Be the change you wish to see in- Texas!

Apparently I spoke to something important when I posted Our love is not a joke on Tuesday. Thank you for all your emails and off-blog discussions! Many of you said you were sorry for us, but no worries. We're used to it. It's just part of our life. We realize we could have an "easier" life if we lived in a blue state; It would be a life where it's unacceptable for a hostess to make a joke about our love. We could move, but we don't want to move; Texas is our home damnit! So we put up with inappropriate remarks in hopes of paving the way for the next generation of gay husbands and wives. We're here. We're queer. We're husband and husband. That's one of the reasons I maintain this blog--- I want to prove that our glorious gay days are just like your hetero non-gay days. Our love is the same.

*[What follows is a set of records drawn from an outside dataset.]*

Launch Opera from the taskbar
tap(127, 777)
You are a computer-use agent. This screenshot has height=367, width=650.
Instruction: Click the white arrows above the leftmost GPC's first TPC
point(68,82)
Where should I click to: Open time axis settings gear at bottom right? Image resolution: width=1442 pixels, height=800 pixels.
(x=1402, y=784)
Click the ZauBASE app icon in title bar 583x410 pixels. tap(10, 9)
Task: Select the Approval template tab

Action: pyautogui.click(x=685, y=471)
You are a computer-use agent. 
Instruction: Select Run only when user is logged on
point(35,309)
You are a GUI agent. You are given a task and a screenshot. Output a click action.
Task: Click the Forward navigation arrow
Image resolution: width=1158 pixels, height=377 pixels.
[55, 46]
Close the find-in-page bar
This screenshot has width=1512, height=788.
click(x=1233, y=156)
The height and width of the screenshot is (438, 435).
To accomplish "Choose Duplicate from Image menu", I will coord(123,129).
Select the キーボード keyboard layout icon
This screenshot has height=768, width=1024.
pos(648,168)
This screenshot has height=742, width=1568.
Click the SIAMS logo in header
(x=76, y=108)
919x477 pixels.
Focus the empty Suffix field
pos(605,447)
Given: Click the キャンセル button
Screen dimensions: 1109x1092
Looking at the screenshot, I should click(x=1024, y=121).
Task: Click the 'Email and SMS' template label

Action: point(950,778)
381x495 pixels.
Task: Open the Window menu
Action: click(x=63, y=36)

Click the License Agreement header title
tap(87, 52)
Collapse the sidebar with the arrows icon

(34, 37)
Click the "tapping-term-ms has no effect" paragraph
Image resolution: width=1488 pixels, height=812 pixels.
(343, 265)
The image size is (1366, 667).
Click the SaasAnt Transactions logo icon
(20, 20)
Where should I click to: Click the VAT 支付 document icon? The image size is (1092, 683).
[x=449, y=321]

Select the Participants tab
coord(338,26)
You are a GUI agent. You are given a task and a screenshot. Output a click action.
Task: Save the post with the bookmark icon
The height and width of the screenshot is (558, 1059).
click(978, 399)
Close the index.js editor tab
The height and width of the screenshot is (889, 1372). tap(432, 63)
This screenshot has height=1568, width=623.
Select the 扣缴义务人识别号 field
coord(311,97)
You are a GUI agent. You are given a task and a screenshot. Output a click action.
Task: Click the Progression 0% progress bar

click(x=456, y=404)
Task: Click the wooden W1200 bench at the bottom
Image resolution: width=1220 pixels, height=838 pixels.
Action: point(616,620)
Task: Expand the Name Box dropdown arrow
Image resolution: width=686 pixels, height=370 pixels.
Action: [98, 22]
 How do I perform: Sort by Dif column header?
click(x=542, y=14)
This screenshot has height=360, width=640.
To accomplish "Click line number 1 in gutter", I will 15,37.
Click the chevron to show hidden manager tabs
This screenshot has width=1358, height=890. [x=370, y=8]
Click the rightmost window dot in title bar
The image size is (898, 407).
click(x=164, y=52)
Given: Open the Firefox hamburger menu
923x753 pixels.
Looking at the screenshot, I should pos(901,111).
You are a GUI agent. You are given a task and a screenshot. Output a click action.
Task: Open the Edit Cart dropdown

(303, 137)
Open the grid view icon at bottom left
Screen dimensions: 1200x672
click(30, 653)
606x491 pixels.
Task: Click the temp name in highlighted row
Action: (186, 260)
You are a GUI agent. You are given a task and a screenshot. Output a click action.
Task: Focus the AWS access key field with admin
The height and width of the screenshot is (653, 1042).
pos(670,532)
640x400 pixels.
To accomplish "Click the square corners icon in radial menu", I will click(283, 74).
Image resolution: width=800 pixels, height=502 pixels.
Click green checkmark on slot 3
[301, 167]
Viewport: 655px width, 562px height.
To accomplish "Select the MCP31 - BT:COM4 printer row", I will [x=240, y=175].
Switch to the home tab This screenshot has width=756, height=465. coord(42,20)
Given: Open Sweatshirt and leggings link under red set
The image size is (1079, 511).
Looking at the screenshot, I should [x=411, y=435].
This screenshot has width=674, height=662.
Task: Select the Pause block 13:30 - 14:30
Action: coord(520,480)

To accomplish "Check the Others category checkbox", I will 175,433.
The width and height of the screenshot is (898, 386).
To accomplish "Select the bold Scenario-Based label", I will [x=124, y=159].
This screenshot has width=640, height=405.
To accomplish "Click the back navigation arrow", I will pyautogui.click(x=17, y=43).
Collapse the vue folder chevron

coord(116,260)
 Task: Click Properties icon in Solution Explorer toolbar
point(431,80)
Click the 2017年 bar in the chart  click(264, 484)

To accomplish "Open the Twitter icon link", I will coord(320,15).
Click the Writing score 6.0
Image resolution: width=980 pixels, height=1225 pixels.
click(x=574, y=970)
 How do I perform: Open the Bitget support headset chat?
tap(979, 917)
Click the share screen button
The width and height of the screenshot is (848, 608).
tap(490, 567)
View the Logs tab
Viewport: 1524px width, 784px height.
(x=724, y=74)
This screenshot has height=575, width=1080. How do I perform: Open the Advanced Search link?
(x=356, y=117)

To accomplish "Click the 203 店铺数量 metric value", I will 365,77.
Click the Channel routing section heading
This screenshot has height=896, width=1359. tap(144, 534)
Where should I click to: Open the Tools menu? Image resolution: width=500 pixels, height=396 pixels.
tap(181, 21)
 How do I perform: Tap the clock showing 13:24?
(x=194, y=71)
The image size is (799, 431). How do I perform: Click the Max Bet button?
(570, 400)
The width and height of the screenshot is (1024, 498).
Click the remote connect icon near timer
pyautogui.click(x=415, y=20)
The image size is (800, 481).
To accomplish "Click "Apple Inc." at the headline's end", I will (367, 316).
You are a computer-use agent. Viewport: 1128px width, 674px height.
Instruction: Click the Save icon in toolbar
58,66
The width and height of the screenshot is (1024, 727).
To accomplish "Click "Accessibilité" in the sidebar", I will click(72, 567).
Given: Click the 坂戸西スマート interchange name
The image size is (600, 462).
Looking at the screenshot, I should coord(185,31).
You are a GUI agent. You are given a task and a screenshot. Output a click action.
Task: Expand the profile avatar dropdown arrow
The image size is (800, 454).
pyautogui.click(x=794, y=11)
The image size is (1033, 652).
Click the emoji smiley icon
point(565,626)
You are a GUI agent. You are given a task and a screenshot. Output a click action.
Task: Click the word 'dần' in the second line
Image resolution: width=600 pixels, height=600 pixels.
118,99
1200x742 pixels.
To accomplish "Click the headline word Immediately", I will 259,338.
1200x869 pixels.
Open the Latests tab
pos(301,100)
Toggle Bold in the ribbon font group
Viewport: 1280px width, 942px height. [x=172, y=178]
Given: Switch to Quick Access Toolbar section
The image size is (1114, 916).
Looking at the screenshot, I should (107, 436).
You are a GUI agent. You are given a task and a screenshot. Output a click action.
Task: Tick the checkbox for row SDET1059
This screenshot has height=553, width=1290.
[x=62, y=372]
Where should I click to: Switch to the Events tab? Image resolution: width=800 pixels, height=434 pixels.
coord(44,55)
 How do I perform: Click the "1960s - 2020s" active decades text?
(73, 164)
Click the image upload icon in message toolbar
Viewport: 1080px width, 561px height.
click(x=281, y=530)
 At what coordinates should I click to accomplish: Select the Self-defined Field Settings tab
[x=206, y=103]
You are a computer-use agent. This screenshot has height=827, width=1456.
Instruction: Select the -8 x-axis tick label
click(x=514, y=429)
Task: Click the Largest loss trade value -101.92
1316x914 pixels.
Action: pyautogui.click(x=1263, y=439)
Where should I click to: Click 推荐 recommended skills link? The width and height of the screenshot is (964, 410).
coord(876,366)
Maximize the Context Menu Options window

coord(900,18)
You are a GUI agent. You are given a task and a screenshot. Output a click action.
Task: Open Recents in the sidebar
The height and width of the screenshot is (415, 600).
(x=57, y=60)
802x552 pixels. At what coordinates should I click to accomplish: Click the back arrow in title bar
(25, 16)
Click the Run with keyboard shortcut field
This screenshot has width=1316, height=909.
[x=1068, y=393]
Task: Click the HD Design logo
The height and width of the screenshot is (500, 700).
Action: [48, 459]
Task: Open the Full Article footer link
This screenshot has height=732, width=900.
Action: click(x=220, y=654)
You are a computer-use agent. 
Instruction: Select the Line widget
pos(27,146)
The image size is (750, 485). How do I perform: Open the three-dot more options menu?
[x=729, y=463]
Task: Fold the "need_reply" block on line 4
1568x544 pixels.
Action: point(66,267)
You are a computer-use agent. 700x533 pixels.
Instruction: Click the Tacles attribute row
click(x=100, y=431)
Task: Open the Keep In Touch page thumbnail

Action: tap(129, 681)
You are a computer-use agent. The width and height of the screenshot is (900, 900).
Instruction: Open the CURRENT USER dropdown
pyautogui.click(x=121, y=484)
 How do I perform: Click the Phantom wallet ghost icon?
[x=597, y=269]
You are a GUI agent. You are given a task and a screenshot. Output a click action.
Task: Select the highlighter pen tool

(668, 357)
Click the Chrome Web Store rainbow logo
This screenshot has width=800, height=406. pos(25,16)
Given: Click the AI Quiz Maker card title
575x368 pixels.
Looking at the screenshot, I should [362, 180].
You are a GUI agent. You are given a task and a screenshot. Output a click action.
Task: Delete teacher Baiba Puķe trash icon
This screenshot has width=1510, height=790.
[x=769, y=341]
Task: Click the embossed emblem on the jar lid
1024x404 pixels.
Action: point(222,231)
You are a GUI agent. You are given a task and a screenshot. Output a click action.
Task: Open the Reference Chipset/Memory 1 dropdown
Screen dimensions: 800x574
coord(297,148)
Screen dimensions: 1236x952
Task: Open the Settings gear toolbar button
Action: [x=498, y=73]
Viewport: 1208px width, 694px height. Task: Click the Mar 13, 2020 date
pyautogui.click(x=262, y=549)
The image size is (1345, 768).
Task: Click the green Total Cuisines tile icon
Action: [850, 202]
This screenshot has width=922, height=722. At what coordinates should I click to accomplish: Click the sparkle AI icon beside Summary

My husband's cousin Bobby sent me the below email in response Our love is not a joke post and I wanted to share part of the email with you:

Last year, I was in New Orleans and was having lunch at the bar. The bar was in the back of the restaurant, and nearby was the kitchen with a lot of waiter traffic in and out. The floor manager, heaving a loaded tray of dirty dishes, was about to enter the kitchen when the female bartender called out to him, "Glad to see you're doing some honest work." I turned around as he lifted the tray in a "camp" fashion and said, "Yes, I'm having my gay moment." I was furious.

Determined to raise the issue with him, I decided that, rather than confronting him as I walked out, I would tell the bartender. I was afraid that if I told him and him only, he would bury the issue and the point would be lost on the staff. I decided that someone else had to know in order to make sure that the point was made to several people. After I talked to the bartender, who apologized profusely, the manager came over. He told me that he was embarrassed, he was sorry, he was humiliated, and that it was not his intention to hurt me. I assured him that I knew he had not intended to hurt me -- that was the point: casual remarks made unintentionally can be harmful as intentional remarks. I asked him, "Would you say, 'I'm having my Negro moment.' or 'I'm having my Latino moment'?" I think not.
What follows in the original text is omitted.